A plea agreement has been reached by prosecutors and the Twin Cities woman accused of being on drugs, on her cellphone and driving with a revoked license when she ran over and killed a Wayzata police officer on a west metro highway.

Beth I. Freeman, 54, of Mound, has agreed to plead guilty to criminal vehicular homicide and is scheduled to be sentenced in Hennepin County District Court on May 11 before Judge Tamara Garcia.

The two sides have agreed to a term of slightly more than eight years, with roughly two-thirds of that time spent in prison and the balance on supervised release, the County Attorney’s Office said Thursday. In exchange, two related charges would be dropped in connection with the Sept. 8 death of officer William Mathews, 47.

Freeman struck and killed Mathews as he cleared debris on eastbound Hwy. 12. Authorities found drug paraphernalia that tested positive for cocaine in the car Freeman was driving, and she had cocaine in her system.

Search warrant affidavits showed that Freeman admitted at the scene to being a cocaine addict but said she had not used the drug for at least three years before the crash. She also acknowledged taking prescription and over-the-counter drugs at the time, the filings continued.

The charges against Freeman also alleged that she was using her cellphone when she hit the officer.

Freeman has three convictions for drunken driving and another for driving under the influence of illicit drugs. The state revoked her driving privileges at least three times, most recently in October 2016. She also has at least six convictions for drug possession.

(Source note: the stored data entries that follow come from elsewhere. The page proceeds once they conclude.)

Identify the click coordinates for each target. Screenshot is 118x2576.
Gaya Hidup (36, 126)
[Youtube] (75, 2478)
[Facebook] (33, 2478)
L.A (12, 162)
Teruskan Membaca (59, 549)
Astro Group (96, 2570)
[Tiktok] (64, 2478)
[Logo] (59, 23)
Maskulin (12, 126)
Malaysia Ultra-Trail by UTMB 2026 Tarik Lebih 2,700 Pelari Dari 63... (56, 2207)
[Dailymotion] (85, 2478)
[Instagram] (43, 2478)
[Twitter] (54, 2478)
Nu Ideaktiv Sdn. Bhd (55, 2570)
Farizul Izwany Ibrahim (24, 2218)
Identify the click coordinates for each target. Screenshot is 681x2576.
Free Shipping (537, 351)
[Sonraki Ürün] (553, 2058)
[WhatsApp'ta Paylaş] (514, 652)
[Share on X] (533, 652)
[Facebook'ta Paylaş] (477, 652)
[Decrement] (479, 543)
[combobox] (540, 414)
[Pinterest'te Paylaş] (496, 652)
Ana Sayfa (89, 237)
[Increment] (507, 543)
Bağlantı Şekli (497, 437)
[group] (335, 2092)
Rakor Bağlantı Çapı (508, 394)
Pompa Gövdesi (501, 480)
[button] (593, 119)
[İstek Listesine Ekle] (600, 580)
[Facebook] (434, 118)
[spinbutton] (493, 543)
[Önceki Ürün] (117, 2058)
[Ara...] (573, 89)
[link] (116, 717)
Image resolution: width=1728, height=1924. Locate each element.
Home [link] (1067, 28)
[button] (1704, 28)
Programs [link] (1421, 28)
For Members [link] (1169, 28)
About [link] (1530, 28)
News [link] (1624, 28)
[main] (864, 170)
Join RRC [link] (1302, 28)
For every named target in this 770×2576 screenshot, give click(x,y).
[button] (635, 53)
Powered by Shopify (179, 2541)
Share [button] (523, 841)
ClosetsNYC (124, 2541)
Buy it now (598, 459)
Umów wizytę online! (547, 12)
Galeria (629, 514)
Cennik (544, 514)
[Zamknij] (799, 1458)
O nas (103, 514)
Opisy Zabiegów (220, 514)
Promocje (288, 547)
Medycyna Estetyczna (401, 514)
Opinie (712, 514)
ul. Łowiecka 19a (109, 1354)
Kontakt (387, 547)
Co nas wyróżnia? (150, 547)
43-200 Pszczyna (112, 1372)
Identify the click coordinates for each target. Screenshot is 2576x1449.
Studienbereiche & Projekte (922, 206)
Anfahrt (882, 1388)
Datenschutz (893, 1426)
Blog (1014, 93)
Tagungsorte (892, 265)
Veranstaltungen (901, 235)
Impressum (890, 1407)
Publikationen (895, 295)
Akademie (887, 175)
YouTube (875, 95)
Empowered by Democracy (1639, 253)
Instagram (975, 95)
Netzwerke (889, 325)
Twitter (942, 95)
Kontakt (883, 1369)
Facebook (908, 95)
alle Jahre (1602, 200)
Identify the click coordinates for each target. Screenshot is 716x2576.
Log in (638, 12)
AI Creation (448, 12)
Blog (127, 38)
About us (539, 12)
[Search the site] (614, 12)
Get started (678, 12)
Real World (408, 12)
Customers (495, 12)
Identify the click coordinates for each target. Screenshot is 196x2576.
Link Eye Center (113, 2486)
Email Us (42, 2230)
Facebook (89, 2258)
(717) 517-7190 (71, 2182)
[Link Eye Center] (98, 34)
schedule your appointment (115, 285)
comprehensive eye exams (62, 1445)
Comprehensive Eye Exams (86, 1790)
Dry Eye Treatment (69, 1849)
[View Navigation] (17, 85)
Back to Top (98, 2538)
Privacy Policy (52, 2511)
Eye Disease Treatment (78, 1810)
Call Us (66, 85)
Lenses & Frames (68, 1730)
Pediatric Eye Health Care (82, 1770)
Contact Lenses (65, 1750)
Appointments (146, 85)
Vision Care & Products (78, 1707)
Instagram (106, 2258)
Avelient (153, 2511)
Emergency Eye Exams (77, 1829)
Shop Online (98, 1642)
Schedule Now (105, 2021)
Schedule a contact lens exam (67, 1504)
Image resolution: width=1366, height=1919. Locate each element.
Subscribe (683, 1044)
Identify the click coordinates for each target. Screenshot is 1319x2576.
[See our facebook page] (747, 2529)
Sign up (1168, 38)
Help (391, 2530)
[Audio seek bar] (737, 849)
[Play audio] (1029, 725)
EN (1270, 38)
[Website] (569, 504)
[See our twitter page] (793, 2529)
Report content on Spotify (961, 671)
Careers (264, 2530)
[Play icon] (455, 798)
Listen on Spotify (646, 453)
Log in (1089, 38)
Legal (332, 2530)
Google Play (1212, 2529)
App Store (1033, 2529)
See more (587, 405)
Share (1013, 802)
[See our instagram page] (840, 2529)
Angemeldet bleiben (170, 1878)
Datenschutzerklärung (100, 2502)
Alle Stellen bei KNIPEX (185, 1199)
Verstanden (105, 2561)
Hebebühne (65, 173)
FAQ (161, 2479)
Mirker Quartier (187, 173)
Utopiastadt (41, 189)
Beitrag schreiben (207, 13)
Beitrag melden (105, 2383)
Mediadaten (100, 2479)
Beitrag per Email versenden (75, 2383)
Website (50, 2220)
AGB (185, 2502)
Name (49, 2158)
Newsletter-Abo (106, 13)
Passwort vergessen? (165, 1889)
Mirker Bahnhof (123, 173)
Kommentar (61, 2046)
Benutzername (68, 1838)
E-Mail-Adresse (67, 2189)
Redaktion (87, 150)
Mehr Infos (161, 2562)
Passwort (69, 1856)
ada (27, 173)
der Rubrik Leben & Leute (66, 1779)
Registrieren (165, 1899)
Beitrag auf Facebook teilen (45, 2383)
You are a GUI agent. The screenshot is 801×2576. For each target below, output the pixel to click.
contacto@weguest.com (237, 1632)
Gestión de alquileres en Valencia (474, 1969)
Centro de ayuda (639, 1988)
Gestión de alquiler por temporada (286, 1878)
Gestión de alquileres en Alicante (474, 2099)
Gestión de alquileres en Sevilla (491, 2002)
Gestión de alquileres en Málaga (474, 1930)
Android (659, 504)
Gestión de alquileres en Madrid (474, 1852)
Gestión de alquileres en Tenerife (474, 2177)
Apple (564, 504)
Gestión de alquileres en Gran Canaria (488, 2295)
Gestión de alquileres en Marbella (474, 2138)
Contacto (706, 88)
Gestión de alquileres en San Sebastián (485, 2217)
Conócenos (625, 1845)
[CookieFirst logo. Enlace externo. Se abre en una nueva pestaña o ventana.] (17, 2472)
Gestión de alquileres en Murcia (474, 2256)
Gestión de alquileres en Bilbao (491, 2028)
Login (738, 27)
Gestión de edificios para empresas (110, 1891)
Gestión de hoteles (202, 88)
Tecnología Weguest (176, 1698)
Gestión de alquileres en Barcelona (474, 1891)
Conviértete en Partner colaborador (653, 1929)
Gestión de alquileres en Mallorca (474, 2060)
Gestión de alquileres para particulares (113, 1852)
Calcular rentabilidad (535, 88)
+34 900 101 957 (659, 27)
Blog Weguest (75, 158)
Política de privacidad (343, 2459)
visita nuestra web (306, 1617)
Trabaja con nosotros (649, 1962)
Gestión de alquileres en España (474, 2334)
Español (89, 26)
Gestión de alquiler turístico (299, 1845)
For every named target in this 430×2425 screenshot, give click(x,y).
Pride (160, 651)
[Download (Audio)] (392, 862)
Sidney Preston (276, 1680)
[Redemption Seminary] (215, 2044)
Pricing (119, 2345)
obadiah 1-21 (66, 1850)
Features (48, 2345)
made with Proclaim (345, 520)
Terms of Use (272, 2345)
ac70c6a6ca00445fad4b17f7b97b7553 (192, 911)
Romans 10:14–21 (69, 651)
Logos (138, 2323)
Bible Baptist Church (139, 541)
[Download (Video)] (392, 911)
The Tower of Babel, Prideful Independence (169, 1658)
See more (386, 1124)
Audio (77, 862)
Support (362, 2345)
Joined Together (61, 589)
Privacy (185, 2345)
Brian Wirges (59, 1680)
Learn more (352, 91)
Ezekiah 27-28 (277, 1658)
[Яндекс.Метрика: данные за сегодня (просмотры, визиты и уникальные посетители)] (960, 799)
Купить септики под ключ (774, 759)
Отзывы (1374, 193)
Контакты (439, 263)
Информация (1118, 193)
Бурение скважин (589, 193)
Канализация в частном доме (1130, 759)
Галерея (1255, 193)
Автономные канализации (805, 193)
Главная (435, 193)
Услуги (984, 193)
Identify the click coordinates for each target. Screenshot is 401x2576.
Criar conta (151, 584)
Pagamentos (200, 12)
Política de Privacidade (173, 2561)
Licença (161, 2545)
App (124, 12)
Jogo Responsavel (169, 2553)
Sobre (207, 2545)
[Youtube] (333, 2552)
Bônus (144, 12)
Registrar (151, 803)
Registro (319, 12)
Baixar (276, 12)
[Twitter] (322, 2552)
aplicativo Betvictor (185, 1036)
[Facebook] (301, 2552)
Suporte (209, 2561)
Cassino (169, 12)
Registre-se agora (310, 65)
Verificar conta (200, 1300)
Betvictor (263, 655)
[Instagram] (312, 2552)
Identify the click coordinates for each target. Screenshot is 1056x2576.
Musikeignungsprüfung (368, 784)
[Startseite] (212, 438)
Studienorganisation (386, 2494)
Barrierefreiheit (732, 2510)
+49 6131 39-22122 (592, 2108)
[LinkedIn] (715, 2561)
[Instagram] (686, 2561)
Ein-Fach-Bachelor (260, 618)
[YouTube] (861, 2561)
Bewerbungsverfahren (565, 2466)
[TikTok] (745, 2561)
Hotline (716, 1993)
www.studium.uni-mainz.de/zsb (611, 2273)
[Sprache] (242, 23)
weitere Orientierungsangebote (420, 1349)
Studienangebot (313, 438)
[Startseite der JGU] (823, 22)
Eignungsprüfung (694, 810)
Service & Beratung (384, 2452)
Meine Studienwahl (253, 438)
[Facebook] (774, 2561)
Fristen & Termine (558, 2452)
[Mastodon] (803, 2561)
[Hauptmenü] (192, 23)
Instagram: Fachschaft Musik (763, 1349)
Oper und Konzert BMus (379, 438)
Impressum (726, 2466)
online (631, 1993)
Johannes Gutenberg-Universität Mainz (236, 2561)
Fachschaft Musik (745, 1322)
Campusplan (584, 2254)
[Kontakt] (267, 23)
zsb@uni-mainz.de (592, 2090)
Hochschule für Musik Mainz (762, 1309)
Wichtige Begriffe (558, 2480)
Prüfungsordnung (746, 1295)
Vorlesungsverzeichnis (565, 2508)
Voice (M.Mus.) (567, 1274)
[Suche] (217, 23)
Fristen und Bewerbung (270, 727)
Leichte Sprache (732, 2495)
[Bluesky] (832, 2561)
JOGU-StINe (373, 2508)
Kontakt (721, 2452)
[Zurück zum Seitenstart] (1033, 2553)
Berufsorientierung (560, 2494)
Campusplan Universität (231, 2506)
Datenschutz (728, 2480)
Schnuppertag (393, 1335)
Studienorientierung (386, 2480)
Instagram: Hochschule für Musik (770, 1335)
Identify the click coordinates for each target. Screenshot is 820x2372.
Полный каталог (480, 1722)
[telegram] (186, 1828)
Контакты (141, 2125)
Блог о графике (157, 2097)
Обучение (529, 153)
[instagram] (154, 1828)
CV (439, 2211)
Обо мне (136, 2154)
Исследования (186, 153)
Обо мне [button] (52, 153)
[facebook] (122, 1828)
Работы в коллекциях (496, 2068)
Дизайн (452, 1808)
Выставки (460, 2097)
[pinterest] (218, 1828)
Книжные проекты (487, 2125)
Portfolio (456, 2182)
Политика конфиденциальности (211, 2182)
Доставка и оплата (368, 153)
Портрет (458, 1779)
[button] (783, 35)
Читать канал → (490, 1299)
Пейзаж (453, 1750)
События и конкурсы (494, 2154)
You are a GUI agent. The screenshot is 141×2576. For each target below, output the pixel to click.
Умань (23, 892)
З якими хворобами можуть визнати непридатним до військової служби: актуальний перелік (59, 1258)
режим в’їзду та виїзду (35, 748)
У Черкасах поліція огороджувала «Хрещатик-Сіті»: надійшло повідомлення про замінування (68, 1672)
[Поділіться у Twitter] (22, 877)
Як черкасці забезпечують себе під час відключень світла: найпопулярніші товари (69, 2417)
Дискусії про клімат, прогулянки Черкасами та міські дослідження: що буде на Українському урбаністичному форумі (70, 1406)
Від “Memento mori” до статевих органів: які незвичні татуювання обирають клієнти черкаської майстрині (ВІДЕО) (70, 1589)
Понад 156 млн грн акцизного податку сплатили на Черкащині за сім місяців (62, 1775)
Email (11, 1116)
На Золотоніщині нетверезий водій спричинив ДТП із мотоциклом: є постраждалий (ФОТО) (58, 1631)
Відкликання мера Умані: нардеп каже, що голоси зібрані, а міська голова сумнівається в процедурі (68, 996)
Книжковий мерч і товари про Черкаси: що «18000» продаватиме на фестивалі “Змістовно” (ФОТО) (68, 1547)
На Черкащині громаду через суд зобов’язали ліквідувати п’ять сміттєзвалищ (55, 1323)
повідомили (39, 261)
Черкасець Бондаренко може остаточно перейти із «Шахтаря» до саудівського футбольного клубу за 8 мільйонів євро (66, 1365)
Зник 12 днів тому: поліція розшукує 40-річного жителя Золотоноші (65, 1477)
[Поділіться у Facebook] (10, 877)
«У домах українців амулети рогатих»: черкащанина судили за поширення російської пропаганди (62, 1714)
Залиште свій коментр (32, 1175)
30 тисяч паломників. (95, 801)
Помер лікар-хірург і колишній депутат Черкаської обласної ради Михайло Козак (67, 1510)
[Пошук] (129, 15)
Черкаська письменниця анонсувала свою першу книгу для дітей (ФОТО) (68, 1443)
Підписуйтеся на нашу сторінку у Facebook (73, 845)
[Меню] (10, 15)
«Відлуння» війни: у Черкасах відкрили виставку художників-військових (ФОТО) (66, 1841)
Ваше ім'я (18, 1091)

At the time of the crash, she was serving three years’ probation for a 2016 drug conviction. Her involvement in the crash violated the terms of her probation and sent her to prison in mid-November to begin serving what had been a stayed 17-month sentence.

Messages were left Thursday with Freeman’s attorney in the crash and the drug conviction.

The car Freeman was driving when she hit the officer belonged to Donald R. Furry, who shared a home with Freeman in Mound. In an interview with the Star Tribune soon after the crash, Furry declined to say whether he knew Freeman did not have a license, nor would he say whether he knew she was using his vehicle that day.

Memorial highway

The disclosure of the plea deal came on the same day the state Senate approved a bill designating a portion of Hwy. 12 in Wayzata as the Officer Bill Mathews Memorial Highway.

The measure has a companion bill in the House, which has cleared several committees and is likely to get a floor vote soon.

Mathews graduated from Pine Island High School, near Rochester, and attended Rochester Community College. He earned a degree in law enforcement from Winona State University and worked with the Winona and Rochester police departments before becoming a licensed officer. His first job as an officer was with the Zumbrota Police Department. He joined the Wayzata police force in 2008.

Mathews was survived by his father, Robert Mathews; his wife, Shawn Mathews; and son, Wyatt, who was 7 at the time of the crash.